As for Jobs not willing to put Flash on the iPhone, as a Flash/Flex developer I can see that as a perfectly reasonable assertion. I think this guy has the right idea: it’s not that Flash is not ready for the iPhone, or that the iPhone is not ready for Flash (the full version), it’s both, depending on which Flash player we’re talking about. One reason I won’t currently touch Flash mobile development with a ten foot pole is that the Flash Lite player is a pathetically chopped down version of the Flash player which requires a mix of AS1 and AS2 coding techniques with a “hackiness” that almost makes Lingo programming look robust. And the full Flash Player is just too powerful for the iPhone processor, so one could also say that the iPhone “is not ready” for Flash. Truth is, Adobe needs to create a new version of the Flash player for this “mid-range” computational device.

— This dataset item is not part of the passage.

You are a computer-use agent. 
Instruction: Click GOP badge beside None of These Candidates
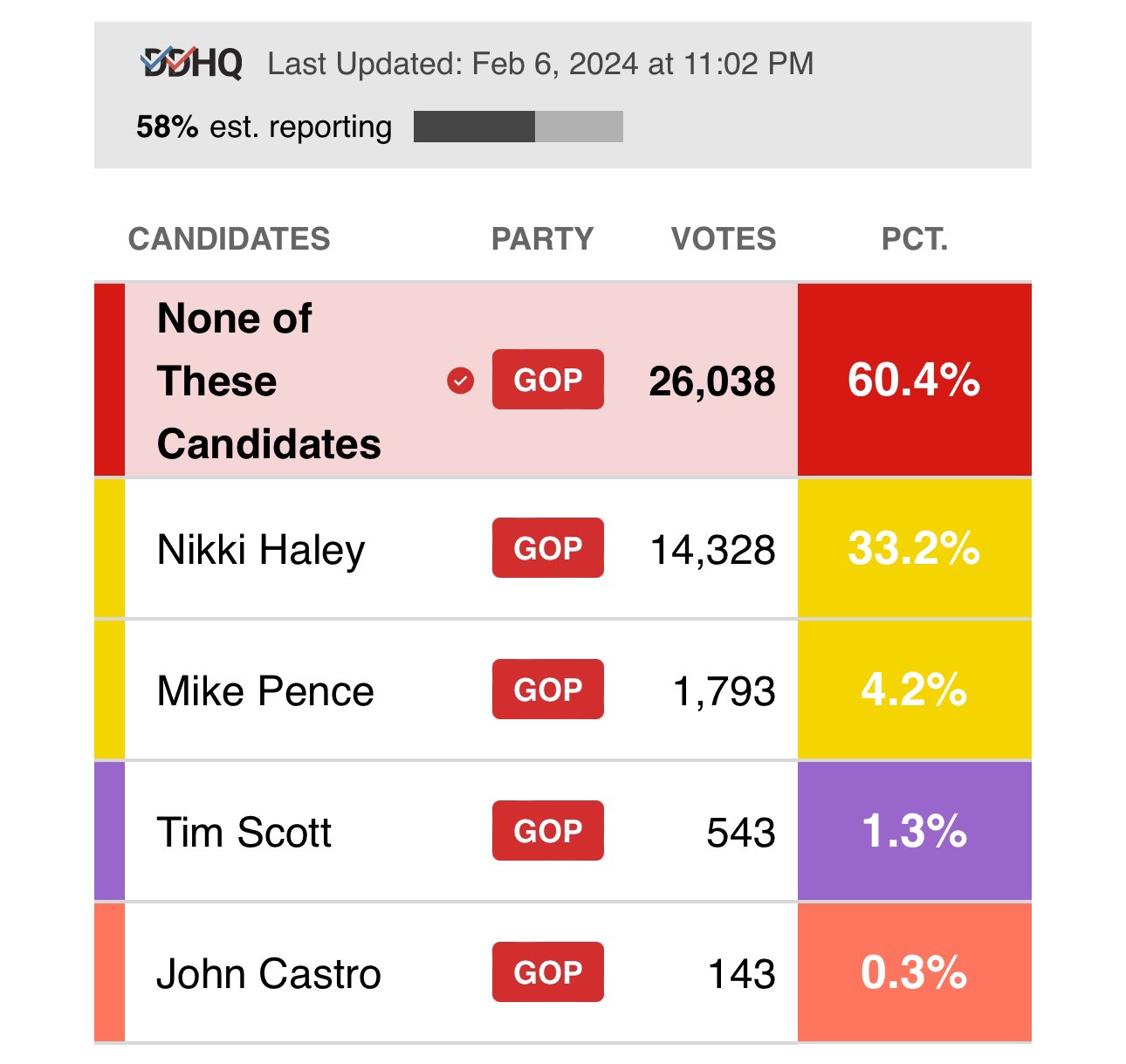point(547,380)
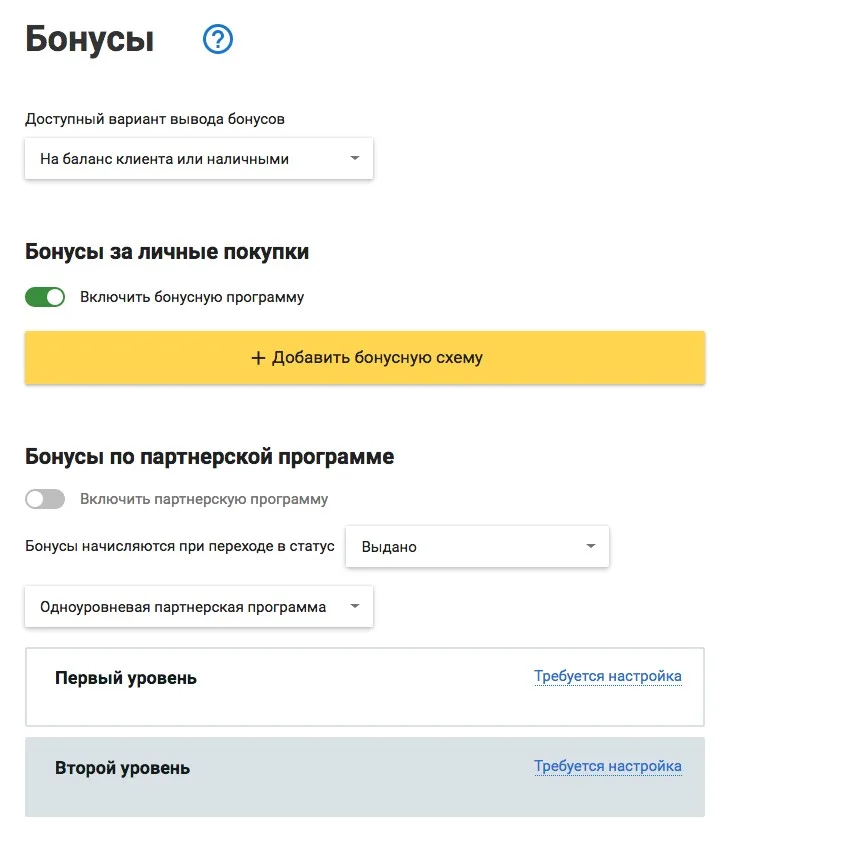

CAUTION: PURE SPECULATION AHEAD :
Given the Flex 4 roadmap lecture at a recent Flex conference I attended regarding the up and coming modular nature of the next version of the Flex framework, my money is on the probability that Adobe is already in the process of making a Flash 10 Player for the iPhone.

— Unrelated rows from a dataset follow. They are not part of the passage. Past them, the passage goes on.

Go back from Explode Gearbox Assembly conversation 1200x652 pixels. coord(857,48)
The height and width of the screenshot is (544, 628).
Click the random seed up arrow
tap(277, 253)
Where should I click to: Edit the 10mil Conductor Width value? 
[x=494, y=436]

I am sure there are a fair bit of politics involved, but none of the current discussions I’ve seen take into account the pink elephant in the room: Quicktime. The FLV standard is currently kicking Quicktime’s butt all over the net as the current de-facto standard for online video, so it’s unlikely Apple wants to invite that wolf into their home without some serious adjustments. Adobe and Apple may even be in talks to establish Quicktime player capability in the next version of the Flash Player, who knows (again pure speculation). If we take into account the iTunes licensing model, it’s quite possible Apple will also want some form of DRM for video and audio in Flash as well.
As for the other assertion that Microsoft’s Silverlight will be “first to market” on the iPhone, well I personally don’t think Apple cares if Silverlight or Flash, both or either get on the iPhone. Steve is holding all the keys to all the doors of the iPhone. If it enhances the Apple brand without losing too much control, he’ll do it. But I doubt Apple is weak enough to be bought, bullied or cajoled into doing anything it doesn’t want to do, from Microsoft, Adobe or the user base crying out for either. Apple has long since become a monopoly in its own right, and despite its PR, is far from being the “company for the people” that it once was. You worship at the iChurch of Apple or you go home, and you don’t tell the priesthood how to operate.
Having said that, everyone assumes there’s this incredibly aggressive war going on between Apple and Adobe. What if there is no such thing going on, and Apple and Adobe are merely taking their time to sort out the mutual licensing rights, as it is definitely in both parties’ interests to come to a satisfying solution? Quicktime, PDF, iTunes, DRM, FLV, SWF, Flash Player, iPhone OS — all these are proprietary technologies, on both sides, and getting them to legally play well together will take time for the suits and the engineers to work out.
Personally, I don’t give a toss if the iPhone has Flash or not right now. I’m having too much fun developing Flex and AIR apps. Flash on the iPhone will come. And when it does, it’ll be cool. But I’d rather have faith that these two goliaths will work out a decent solution rather than give in to all the fear and loathing going on. So please, let’s give the limp “Apple is doing an f-you to Adobe” rumours a rest, eh?